Taking a high frequency pulse of rivers: the new wave of water-quality and pollution checks to support integrated real-time river basin management

Pollution and water quality concerns within river networks are one of the biggest environmental and health problems facing the planet, impacting water, food, and ecosystem security. However, we are currently experiencing a technological revolution in environmental monitoring, changing paradigms in water quality and pollution sensing to new frontiers that open up unprecedented opportunities for taking the pulse of water quality extremes in complex landscapes. Instead of taking water samples in the field and transporting them back into the laboratory for subsequent analysis, the recent sensor revolution enables the monitoring of water quality in-situ, that is, in real-time and directly where it occurs. These technological advances enable to not only efficiently monitor the continuous long-term behaviour of water quality and pollution transport but also to more adequately capture the event characteristics of dynamic flow and pollution events, including water quality extremes. This project will work at the forefront of these developments to directly improve the way we detect, monitor, and prevent pollution of river networks.

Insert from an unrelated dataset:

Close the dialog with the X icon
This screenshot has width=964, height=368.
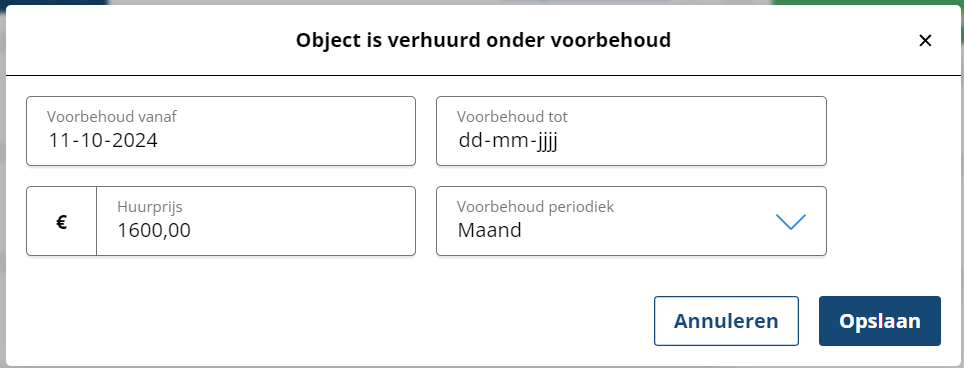click(x=925, y=41)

Recent interdisciplinary research has triggered the development of useful metrics for the identification of pollution source zone activation in river basins. However, so far such analyses have been limited to the monitoring of single pollutants and single locations.
This PhD project will pioneer the combined and integrated development of novel types of water quality sensor networks and numerical models of in order improve the mechanistic understanding of the evolution of source area activation across the catchment continuum. It will therefore push current paradigms in in-situ water quality monitoring technologies (such as absorbance and fluorescence probes, Figure 1 left) as well as river basin scale water quality monitoring in order to identify event-based dynamics of pollution sources. The findings of this study will directly support the development of more evidence based prediction and management of river basin management.